__Task requirements__: Please transcribe only the lines between the one containing "Instruction: Collapse details" and the end of the records, both ends included, exactly as written; skip every picture.

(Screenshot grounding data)
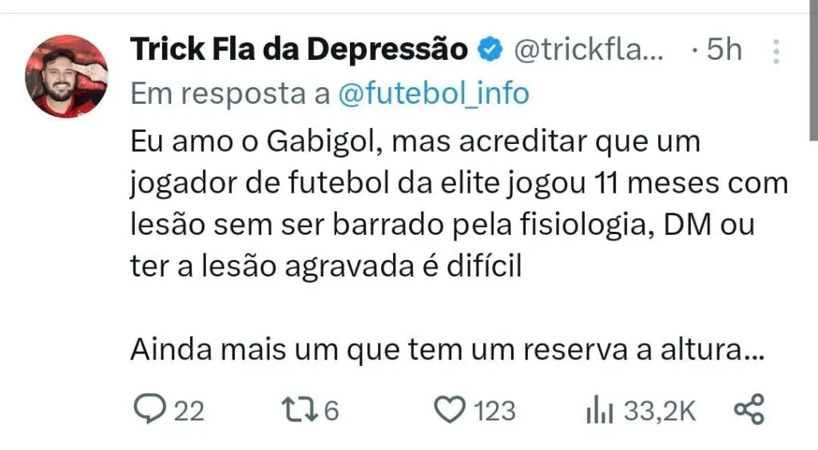Click the 'Ainda mais um que tem' line
This screenshot has height=450, width=818.
[x=447, y=349]
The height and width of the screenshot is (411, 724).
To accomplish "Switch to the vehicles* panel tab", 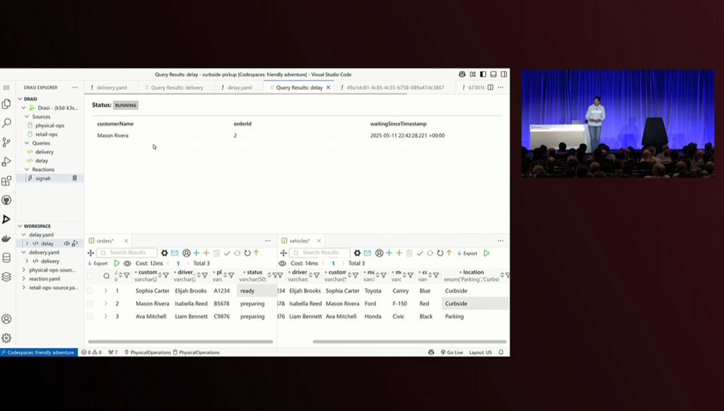I will coord(300,239).
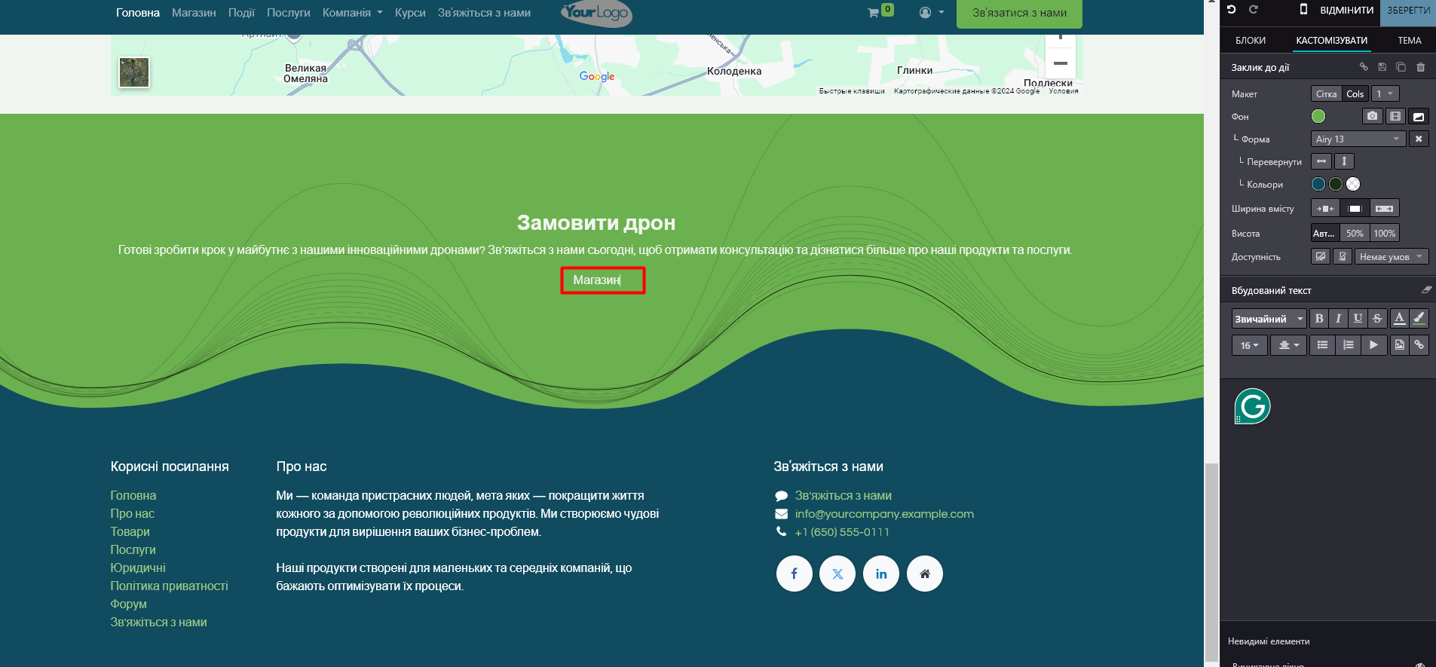Set background video with film icon
The image size is (1436, 667).
click(x=1395, y=116)
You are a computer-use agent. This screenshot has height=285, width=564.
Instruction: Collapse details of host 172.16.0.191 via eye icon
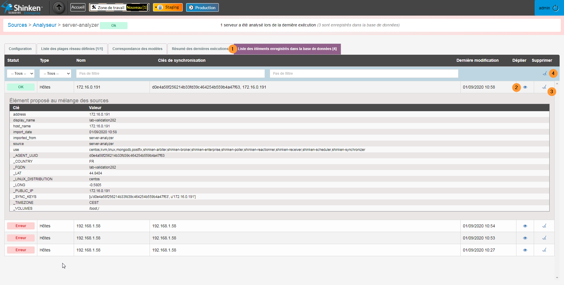[x=525, y=87]
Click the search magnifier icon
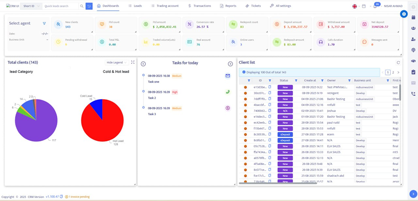The height and width of the screenshot is (201, 418). tap(81, 6)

__Answer for the task__:
Instruction: Collapse details of host 172.16.0.191 via eye icon
[x=525, y=87]
Click the search magnifier icon
The height and width of the screenshot is (201, 418). tap(81, 6)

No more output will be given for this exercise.